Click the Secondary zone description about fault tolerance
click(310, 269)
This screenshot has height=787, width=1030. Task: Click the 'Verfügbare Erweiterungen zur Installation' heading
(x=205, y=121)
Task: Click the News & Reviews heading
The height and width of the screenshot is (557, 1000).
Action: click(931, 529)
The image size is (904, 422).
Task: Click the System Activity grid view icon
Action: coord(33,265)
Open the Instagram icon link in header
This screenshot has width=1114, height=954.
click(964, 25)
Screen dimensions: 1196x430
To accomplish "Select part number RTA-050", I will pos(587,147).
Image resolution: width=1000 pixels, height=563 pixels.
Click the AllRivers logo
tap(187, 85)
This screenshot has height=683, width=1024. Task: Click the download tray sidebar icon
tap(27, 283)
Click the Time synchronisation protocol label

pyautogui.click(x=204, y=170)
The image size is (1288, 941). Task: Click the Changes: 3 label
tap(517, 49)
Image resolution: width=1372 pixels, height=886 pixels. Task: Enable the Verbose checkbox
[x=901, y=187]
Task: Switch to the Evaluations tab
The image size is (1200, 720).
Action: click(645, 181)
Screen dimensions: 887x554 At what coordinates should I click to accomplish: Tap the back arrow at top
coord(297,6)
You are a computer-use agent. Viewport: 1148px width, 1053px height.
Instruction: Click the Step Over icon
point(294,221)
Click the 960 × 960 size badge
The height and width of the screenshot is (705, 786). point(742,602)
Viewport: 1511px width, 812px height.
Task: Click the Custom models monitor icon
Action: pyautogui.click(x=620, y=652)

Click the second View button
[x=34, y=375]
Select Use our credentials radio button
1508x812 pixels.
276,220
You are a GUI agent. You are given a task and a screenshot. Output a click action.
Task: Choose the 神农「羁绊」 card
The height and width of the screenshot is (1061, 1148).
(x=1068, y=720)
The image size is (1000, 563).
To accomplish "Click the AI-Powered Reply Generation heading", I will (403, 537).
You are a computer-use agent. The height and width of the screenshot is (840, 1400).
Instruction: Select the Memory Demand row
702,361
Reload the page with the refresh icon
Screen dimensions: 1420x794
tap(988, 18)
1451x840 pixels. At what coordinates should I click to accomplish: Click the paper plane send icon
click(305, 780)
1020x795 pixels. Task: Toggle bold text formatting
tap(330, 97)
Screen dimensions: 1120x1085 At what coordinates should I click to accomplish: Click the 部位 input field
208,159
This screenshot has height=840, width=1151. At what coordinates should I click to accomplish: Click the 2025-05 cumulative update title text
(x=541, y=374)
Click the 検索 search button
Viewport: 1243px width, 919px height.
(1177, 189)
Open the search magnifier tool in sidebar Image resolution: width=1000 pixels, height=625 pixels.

### Problem details
Can you copy the entire listing above line for line, changing nothing?

### Expected output
Click the Secondary zone description about fault tolerance
click(310, 269)
This screenshot has height=787, width=1030. Task: Click the 'Verfügbare Erweiterungen zur Installation' heading
(x=205, y=121)
Task: Click the News & Reviews heading
The height and width of the screenshot is (557, 1000).
Action: click(931, 529)
The image size is (904, 422).
Task: Click the System Activity grid view icon
Action: coord(33,265)
Open the Instagram icon link in header
This screenshot has width=1114, height=954.
click(964, 25)
Screen dimensions: 1196x430
To accomplish "Select part number RTA-050", I will pos(587,147).
Image resolution: width=1000 pixels, height=563 pixels.
Click the AllRivers logo
tap(187, 85)
This screenshot has height=683, width=1024. Task: Click the download tray sidebar icon
tap(27, 283)
Click the Time synchronisation protocol label

pyautogui.click(x=204, y=170)
The image size is (1288, 941). Task: Click the Changes: 3 label
tap(517, 49)
Image resolution: width=1372 pixels, height=886 pixels. Task: Enable the Verbose checkbox
[x=901, y=187]
Task: Switch to the Evaluations tab
The image size is (1200, 720).
Action: click(645, 181)
Screen dimensions: 887x554 At what coordinates should I click to accomplish: Tap the back arrow at top
coord(297,6)
You are a computer-use agent. Viewport: 1148px width, 1053px height.
Instruction: Click the Step Over icon
point(294,221)
Click the 960 × 960 size badge
The height and width of the screenshot is (705, 786). point(742,602)
Viewport: 1511px width, 812px height.
Task: Click the Custom models monitor icon
Action: pyautogui.click(x=620, y=652)

Click the second View button
[x=34, y=375]
Select Use our credentials radio button
1508x812 pixels.
276,220
You are a GUI agent. You are given a task and a screenshot. Output a click action.
Task: Choose the 神农「羁绊」 card
The height and width of the screenshot is (1061, 1148).
(x=1068, y=720)
The image size is (1000, 563).
To accomplish "Click the AI-Powered Reply Generation heading", I will (403, 537).
You are a computer-use agent. The height and width of the screenshot is (840, 1400).
Instruction: Select the Memory Demand row
702,361
Reload the page with the refresh icon
Screen dimensions: 1420x794
tap(988, 18)
1451x840 pixels. At what coordinates should I click to accomplish: Click the paper plane send icon
click(305, 780)
1020x795 pixels. Task: Toggle bold text formatting
tap(330, 97)
Screen dimensions: 1120x1085 At what coordinates should I click to accomplish: Click the 部位 input field
208,159
This screenshot has height=840, width=1151. At what coordinates should I click to accomplish: Click the 2025-05 cumulative update title text
(x=541, y=374)
Click the 検索 search button
Viewport: 1243px width, 919px height.
(1177, 189)
Open the search magnifier tool in sidebar Image resolution: width=1000 pixels, height=625 pixels.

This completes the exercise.